What Are the Causes of Tardiness Among Employees?
- Lateness is more likely to occur without written and verbal policies that threaten to lower pay or terminate perpetually tardy employees. Letting employees get away tardiness can result in chronic lateness and encourage other employees to be late. However, a company with a punctual culture discourages employee tardiness: Employees come to work on time to avoid being labeled as unreliable or lazy. Rewards for promptness create incentives for employees to arrive on time. However, if bosses offer no rewards, employees may believe punctuality is not important or acknowledged.
- Stress from heavy workloads, low pay, tough demands and poor treatment can lower morale. Employees with low morale are more likely to subconsciously delay coming to work, and adverse conditions at work can push employees away from work. Employees who feel helpless and angry may use tardiness to show their discontent or passively punish their company. If employees do not like their job or company, they are less likely to put in the effort to be on time or to care about how their actions affect the company.

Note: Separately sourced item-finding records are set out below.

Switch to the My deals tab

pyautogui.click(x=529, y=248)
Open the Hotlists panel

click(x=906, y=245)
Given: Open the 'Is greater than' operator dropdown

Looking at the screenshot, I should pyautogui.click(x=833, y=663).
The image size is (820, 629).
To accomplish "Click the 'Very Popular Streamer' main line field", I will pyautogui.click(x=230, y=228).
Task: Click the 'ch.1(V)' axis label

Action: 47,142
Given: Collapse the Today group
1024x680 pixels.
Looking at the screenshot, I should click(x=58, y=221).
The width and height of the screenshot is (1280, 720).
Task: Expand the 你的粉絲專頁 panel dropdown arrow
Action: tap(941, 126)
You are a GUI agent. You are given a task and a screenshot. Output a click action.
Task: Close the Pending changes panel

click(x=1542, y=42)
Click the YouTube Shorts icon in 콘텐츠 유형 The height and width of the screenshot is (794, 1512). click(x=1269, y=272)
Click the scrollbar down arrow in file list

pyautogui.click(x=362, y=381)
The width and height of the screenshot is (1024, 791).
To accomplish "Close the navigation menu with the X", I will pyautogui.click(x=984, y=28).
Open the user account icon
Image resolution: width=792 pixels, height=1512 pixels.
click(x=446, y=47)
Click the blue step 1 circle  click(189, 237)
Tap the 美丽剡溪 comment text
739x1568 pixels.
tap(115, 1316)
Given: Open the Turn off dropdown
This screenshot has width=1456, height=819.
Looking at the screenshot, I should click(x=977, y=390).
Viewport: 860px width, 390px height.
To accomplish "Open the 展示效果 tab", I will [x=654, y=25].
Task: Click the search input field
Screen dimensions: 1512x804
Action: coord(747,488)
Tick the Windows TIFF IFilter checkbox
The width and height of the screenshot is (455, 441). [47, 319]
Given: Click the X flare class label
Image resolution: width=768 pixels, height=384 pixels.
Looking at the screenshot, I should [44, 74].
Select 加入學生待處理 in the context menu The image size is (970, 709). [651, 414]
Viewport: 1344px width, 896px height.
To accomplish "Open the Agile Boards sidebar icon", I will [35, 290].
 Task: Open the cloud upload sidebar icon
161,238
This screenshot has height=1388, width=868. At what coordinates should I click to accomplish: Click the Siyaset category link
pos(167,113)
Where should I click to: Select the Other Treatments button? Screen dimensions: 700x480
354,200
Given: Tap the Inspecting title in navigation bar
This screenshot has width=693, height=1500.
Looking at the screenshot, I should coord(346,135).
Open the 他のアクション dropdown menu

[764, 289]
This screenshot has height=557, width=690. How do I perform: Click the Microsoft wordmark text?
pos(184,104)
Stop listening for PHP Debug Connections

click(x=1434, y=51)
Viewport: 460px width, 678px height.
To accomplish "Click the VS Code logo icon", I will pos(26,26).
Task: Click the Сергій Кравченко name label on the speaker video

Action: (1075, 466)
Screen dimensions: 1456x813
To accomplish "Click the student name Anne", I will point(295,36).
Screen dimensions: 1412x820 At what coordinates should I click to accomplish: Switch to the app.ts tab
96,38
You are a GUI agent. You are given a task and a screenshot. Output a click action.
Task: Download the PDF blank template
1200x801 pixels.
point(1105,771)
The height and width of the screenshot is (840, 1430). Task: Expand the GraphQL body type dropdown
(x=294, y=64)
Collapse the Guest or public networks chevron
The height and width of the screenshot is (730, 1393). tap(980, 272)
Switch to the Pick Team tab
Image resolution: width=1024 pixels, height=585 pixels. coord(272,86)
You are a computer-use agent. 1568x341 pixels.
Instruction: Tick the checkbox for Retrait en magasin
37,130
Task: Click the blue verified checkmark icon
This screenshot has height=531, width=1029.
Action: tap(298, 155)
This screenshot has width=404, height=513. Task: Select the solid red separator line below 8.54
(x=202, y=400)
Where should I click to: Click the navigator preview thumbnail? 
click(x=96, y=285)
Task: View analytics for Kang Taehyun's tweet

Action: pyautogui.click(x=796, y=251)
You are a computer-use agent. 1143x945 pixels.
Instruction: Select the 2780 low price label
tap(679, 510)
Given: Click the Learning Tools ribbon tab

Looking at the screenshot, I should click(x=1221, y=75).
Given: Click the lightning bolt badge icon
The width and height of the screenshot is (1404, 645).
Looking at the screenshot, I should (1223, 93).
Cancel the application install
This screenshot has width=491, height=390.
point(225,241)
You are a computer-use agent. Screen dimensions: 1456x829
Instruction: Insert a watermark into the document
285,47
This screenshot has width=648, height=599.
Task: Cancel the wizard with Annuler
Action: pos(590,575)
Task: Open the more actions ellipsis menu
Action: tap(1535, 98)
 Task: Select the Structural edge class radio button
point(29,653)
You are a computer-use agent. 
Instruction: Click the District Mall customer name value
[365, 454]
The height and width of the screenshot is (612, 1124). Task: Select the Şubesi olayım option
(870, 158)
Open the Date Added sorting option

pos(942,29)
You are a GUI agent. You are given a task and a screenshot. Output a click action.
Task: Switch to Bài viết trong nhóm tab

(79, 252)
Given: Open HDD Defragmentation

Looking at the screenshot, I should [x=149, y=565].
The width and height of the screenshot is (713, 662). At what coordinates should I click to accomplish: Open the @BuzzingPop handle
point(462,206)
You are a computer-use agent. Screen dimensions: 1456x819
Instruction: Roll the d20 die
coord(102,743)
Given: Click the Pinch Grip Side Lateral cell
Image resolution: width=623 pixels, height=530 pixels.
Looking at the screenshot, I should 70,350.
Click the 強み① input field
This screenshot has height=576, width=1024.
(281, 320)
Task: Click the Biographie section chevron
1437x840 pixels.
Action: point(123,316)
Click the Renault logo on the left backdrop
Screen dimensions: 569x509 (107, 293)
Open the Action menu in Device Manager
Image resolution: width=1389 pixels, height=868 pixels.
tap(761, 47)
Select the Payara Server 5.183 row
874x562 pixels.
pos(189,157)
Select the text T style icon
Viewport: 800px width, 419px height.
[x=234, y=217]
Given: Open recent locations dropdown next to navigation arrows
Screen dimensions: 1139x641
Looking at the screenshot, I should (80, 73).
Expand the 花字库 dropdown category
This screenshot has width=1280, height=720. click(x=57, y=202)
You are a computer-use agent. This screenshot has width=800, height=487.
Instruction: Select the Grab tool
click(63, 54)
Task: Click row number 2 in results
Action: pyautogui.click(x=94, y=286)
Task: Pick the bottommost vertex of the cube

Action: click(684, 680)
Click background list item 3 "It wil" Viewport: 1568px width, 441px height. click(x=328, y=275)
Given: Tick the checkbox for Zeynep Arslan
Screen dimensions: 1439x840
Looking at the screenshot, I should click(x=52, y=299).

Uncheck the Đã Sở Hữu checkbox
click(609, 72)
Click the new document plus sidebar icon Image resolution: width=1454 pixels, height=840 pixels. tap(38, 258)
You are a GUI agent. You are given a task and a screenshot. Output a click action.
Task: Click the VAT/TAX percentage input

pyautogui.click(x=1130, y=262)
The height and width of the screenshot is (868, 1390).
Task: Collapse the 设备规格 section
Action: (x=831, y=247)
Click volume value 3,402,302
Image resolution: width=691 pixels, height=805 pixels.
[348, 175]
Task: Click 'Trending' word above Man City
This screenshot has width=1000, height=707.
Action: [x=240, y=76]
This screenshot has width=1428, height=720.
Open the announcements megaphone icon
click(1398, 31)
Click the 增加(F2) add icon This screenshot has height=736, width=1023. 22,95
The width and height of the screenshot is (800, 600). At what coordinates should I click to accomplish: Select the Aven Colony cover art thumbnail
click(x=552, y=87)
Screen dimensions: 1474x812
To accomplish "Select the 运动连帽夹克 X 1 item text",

- It's difficult for some employees to juggle work duties and life demands. James J. Bardsley and Susan R. Rhodes, authors of "Framework to Identify Correlates of Employee Lateness," reveal that employees with young children are more prone to lateness. Dealing with their children's sickness, preparing their children for day care or school in the mornings and trying to secure child care create barriers to punctuality. In other instances, long work hours leave little time for workers to handle responsibilities outside of work or rest. Employees may begin oversleeping after a series of long and strenuous work days. In addition to the busyness, many employees underestimate the time needed to prepare for work. These factors can lead to tardiness.
- Upper-level management and highly skilled employees may feel less pressure to avoid tardiness. High-level managers are usually less accountable to other employees and are powerful enough to avoid punishment for tardiness. In her book "Never Be Late Again: 7 Cures for the Punctually Challenged," Diana DeLonzor writes that most employees are too hesitant to approach their boss about being late; therefore, bosses may continue their behavior without any threat to their job security or challenge from others. Employees with notable skills, rare talents or social influence may develop a mindset that encourages lateness, especially if the employee has job offers from other companies and his current employer is reluctant to fire to him.